The Society of St Vincent de Paul, Barnardos and Social Justice Ireland have hit out at the recently released figures from the CSO that have confirmed there are hundred of thousands of individuals and families struggling with low incomes and high housing costs.
Last year the SVP received more than 130,000 calls for help across the country, with most calls coming from households with children.
SVP Social Policy Officer Caroline Fahey said: “Government has set an ambitious target to lift 97,000 children out of consistent poverty by 2020, and today’s figures show that in spite of some improvement, progress is slow.”
““More needs to be done if we are to make significant progress on tackling child poverty.”
According to Social Justice Ireland, 245,645 children, under the age of 18 are living in poverty.
Research and Policy Analyst with Social Justice Ireland Michelle Murphy said: “Despite an increase in median incomes and other signs of economic recovery these figures show that a significant proportion of the population is still living in very difficult circumstances. These figures are unacceptable in a developed Western economy”
Mrs Murphy continued: “It is important to note that social welfare is of critical importance in addressing poverty. Without social welfare payments 46.3% of Ireland’s population would be living in poverty; such an underlying poverty rate suggests a deeply unequal distribution of income”

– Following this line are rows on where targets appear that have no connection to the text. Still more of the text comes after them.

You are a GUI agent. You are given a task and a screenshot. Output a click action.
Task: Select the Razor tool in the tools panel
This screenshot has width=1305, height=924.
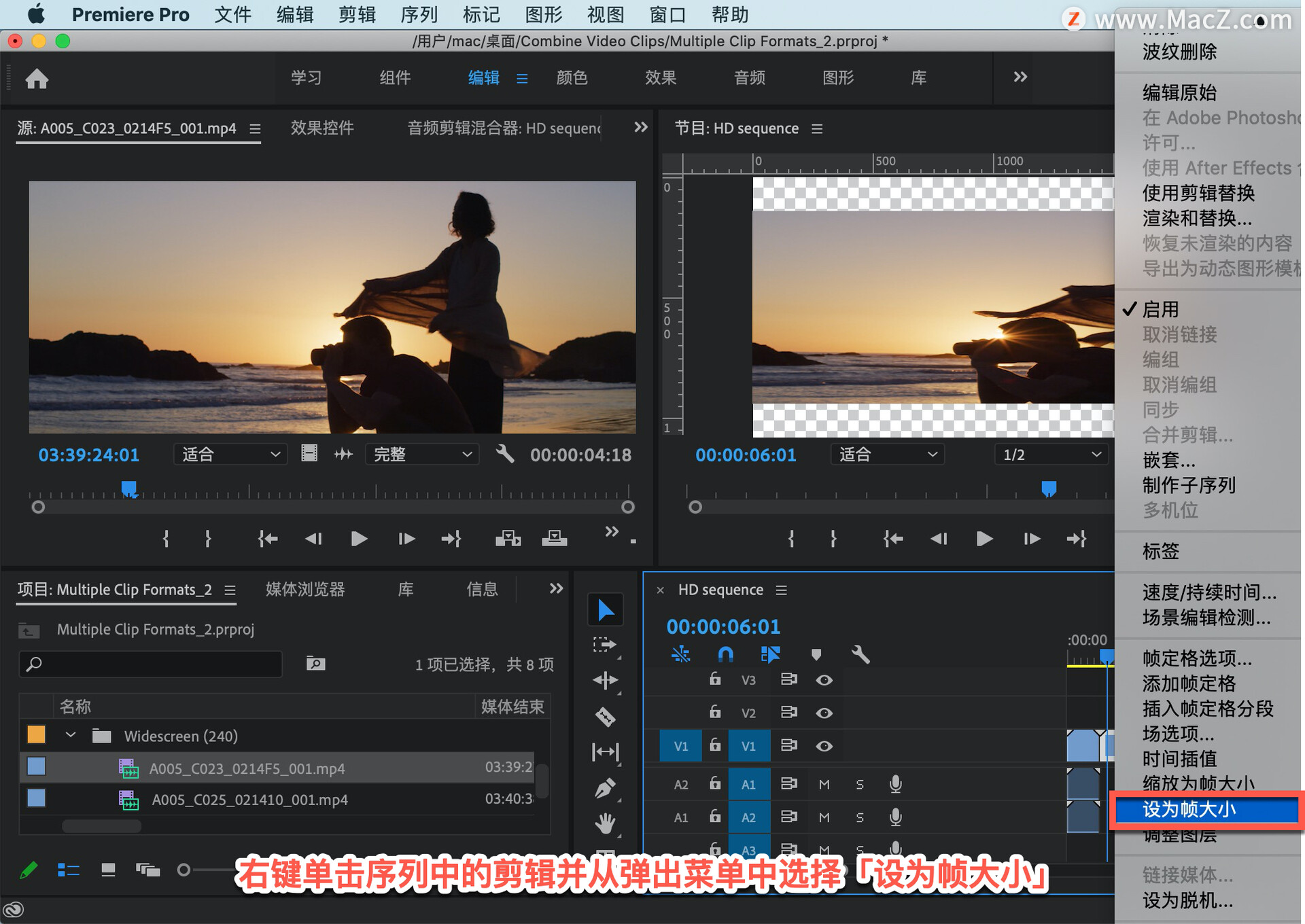pyautogui.click(x=605, y=717)
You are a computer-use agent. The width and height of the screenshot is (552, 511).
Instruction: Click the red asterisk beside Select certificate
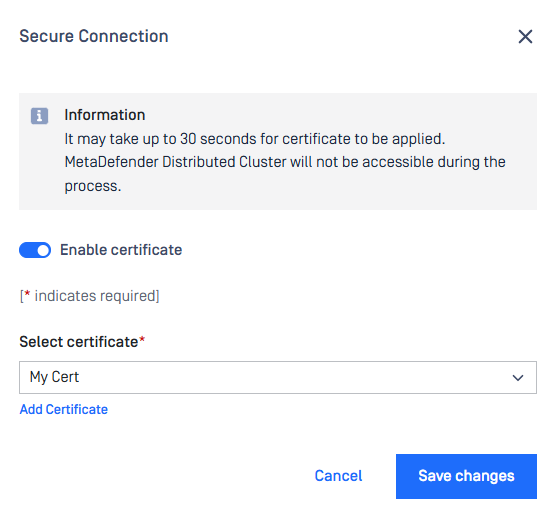click(142, 340)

“Almost 790,000 people in Ireland are surviving on incomes of less than €11,863 per annum. Also of concern is that 406,612 of the people who are subsisting on this very low income are being deprived of basic essentials. The number of people experiencing deprivation is more than twice what it was in 2007. This represents a huge challenge to Government and to Society”
Barnardos has also reacted to these figures calling them ‘scandalous’.
Barnardos CEO Fergus Finlay said: “When you think about what these figures mean, it is scandalous. It means that two children in every classroom are living without access to basic necessities through no fault of their own. They are going without good shoes, or warm jackets to keep the cold out.
“They’re often going without nutritious meals, and they’re living in substandard housing often without heat.”